Frontline Initiative Changing Roles

It Can Be Done

Author

Nathan Perry is a self-advocate who works in the shipping department of an electronics company in Minneapolis, MN

 My dream is to go to college, get a decent paying job, own a car and be able to drive it, and eventually have a house and raise a family. At many times over the years, it didn’t look like dreams would ever come to be. But I kept saying, “It can be done. It can be done. IT CAN BE DONE. PERIOD.”

The main support I need is in getting integrated into the community. Ever since I can remember I had a provider agency providing DSPs to do this. There were lots of things that frustrated me about this arrangement. I had to deal with no shows and excuses for reasons things were not getting done. Everyone admitted that there were things not being done, but there seemed to be nothing happening to change things. It was a constant frustration with support staff and the agency itself to support and encourage activities that I wanted to do. They would decide what activities I “should” participate in. I wanted to meet people, to begin dating, and get my driver’s license. But they wanted to dictate who I should date and where I should be meeting them. They didn’t want to support me in getting a driver’s license because of liability issues.

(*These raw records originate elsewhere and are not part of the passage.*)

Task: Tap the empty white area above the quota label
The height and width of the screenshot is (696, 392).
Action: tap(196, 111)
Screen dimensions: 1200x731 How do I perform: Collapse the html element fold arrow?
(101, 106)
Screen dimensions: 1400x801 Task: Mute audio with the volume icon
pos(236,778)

I was on the waiting list [for a Home and Community Based Services Waiver] for a long time, but not as long as some people. I was nervous I wouldn’t get approved. Some people have been waiting on the list for 17 years and still didn’t get approved! But, this past June I heard the news — I was approved! I was now on my way to really living my life the way I wanted.

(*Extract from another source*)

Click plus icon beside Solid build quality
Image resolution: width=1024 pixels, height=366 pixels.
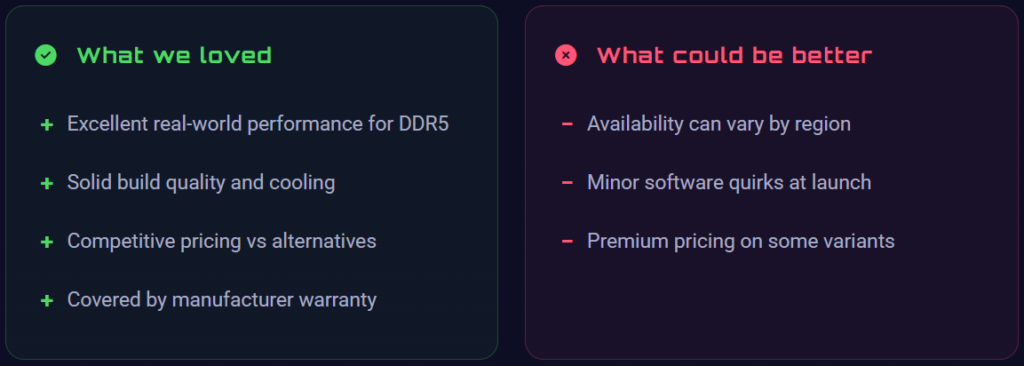click(46, 183)
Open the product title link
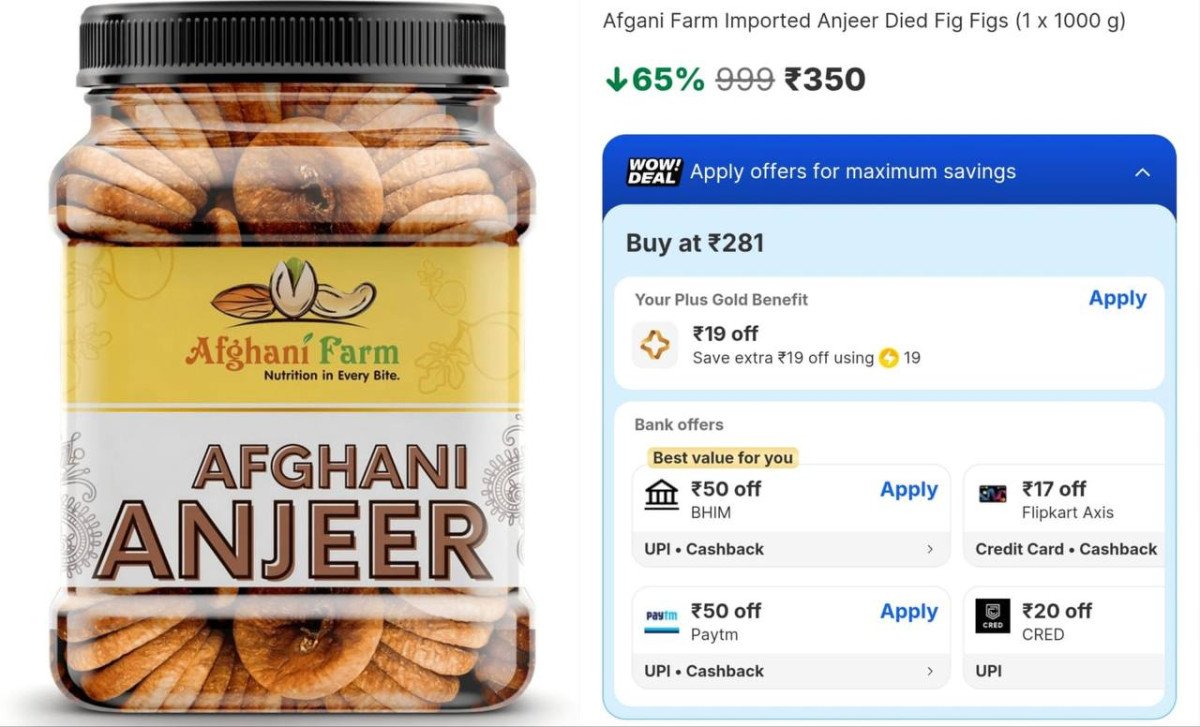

It didn’t happen exactly that quickly though. We had several large meetings to work out what we have to do to participate in the Waiver program. Then we had to make a yearly budget stating what the services would be and where the funds would be going to. Then we had to send it into the state of Minnesota to get approved. Almost everything was approved. Again, another step towards living my life the way I wanted to.

Right now we are trying to get good people to work for me. I still work with a provider agency. The waiver money still goes through an agency and then is paid to employees, but I get to decide who works for me and who doesn’t. I also get to develop the goals and say what I want to do.

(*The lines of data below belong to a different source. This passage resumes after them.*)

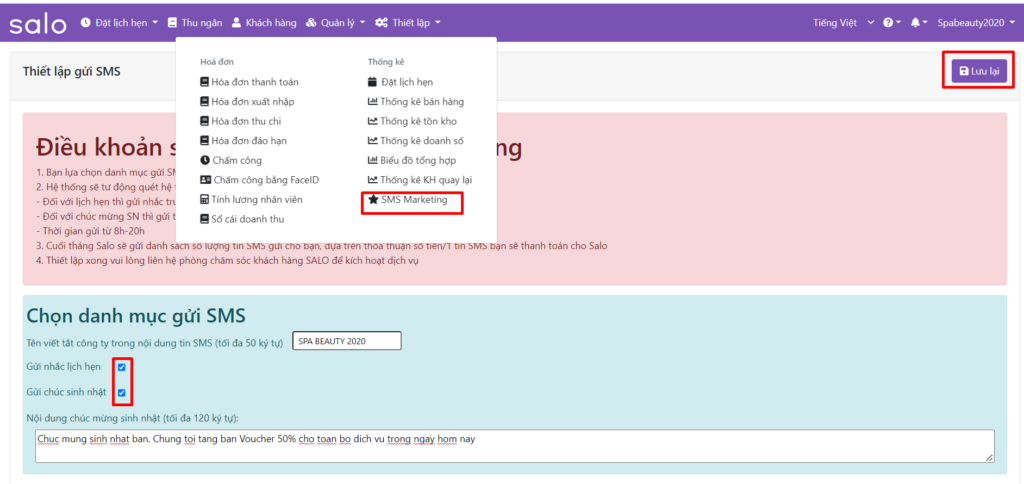Click the clock icon beside Chấm công

pos(205,160)
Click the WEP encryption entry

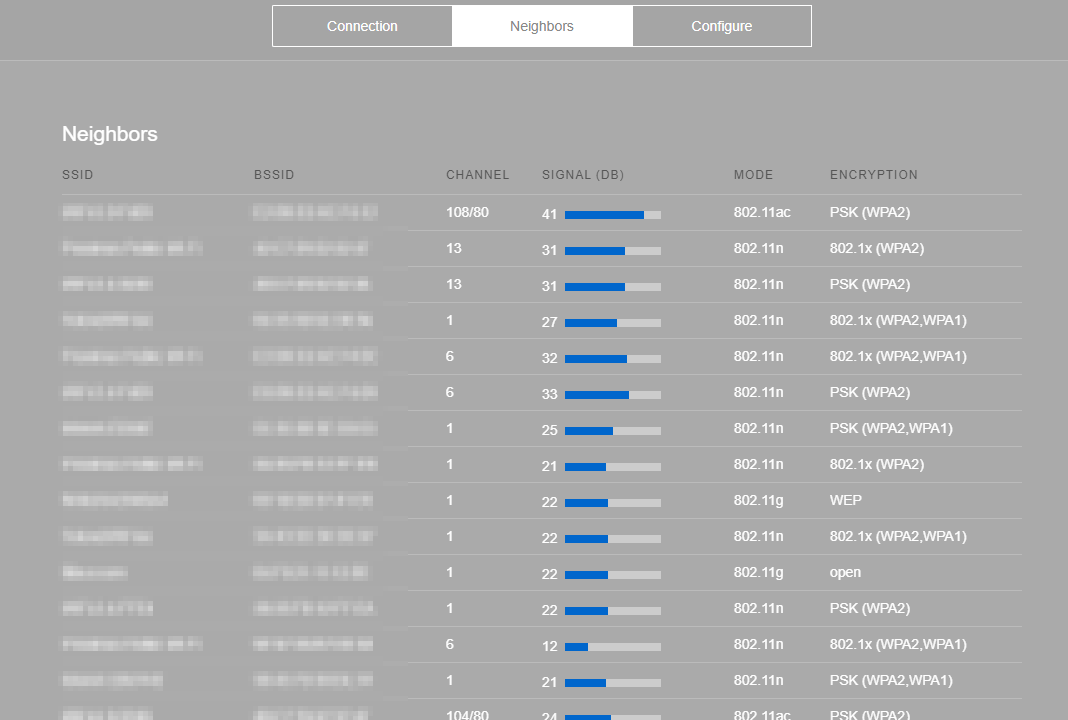click(x=845, y=500)
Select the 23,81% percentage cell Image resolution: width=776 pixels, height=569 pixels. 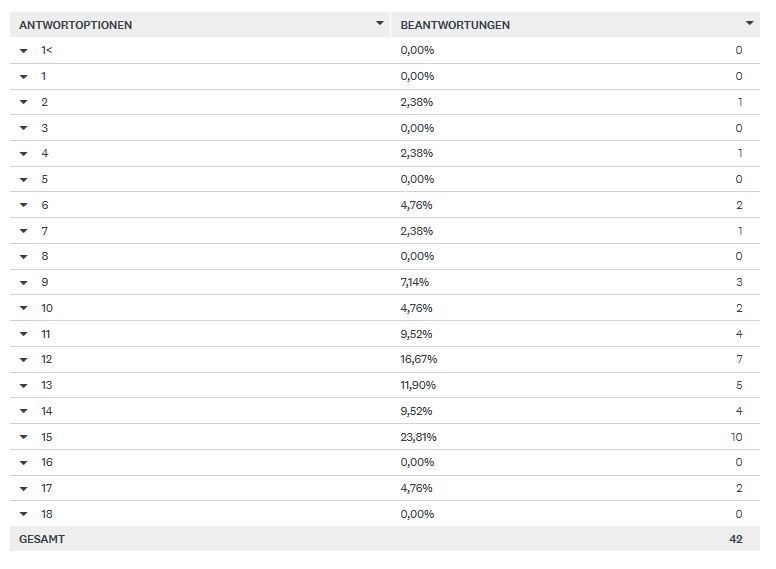418,437
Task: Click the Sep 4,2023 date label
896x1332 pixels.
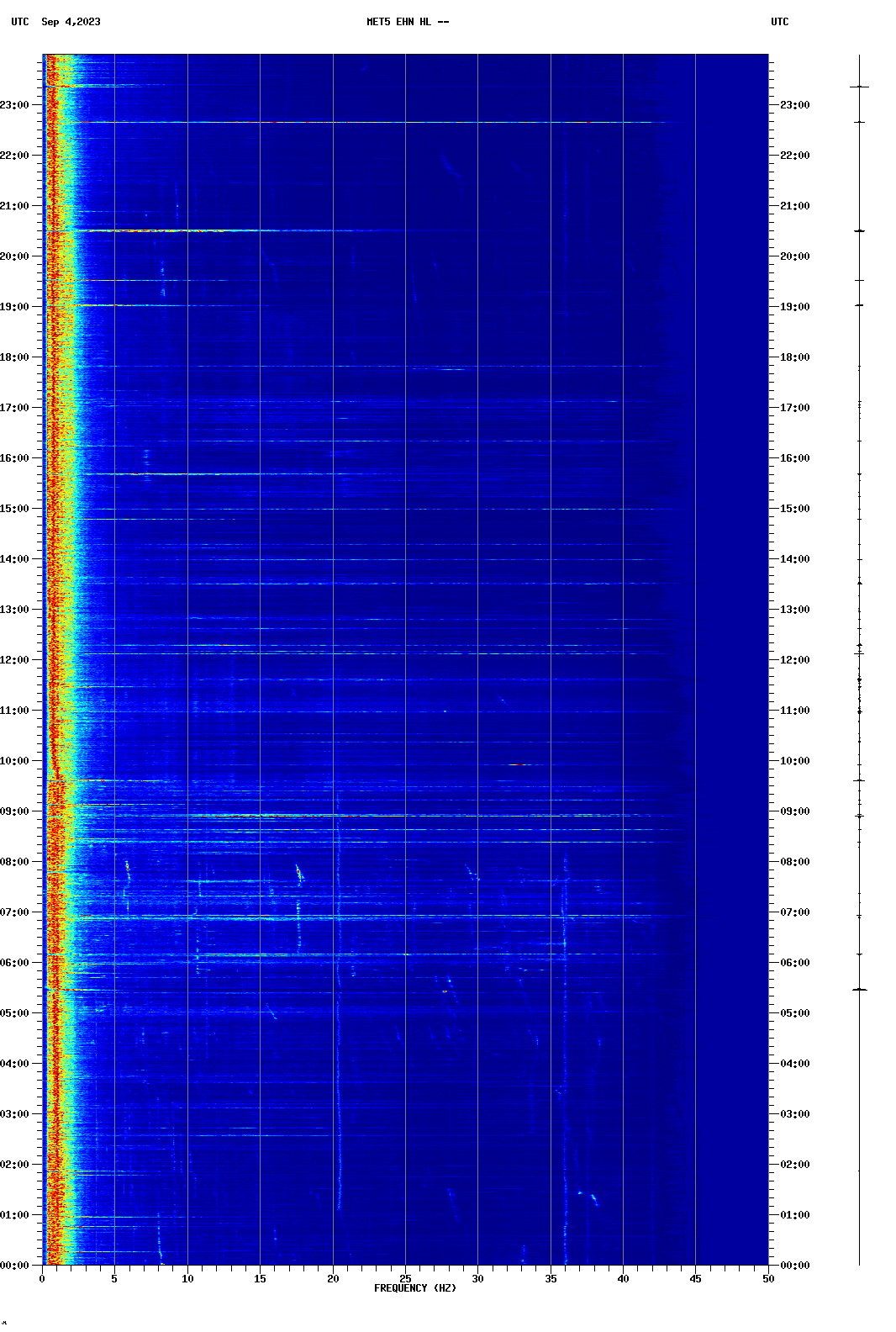Action: point(71,22)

One of the biggest things that I have done is attempt to hire new people and fire the bad ones. I hope that I can find DSPs who will support me in my own life and how I want to live it. I’m looking for the basics: trust, loyalty, someone who shows up when they say they are going to, and someone who has an interest in what I am doing. It’s a lot of work to interview and decide who to trust. I also get to pay people a decent wage and they get a bonus if they do what they’re supposed to do. But no matter how hard it might be, it’s worth it because I am the one who is doing the deciding!

I am privileged that I am now the decision-maker; however, a lot of people don’t have that option. It really is a civil right for people to be able to make their own decisions. The only time that it is acceptable to intrude on that is if someone is in danger. The best way to understand this is to put yourself in your clients’ shoes. Is this what you would like your life to be? And work from there. Eventually, these things will work out. We have come a long way in the disability rights movement. I look forward to a time when my dreams are being fulfilled, when agencies improve, when funding and training improve, when policies protect DSPs that take risks. I look forward when we all don’t have to wait for agencies, but can make changes and obtain our goals on our own schedule, instead of waiting for an agency to okay it. I look forward to when all people with disabilities are recognized as equal citizens with the same rights as anyone else in this country. It Can Be Done. It Can Be Done. It Can Be Done. Period.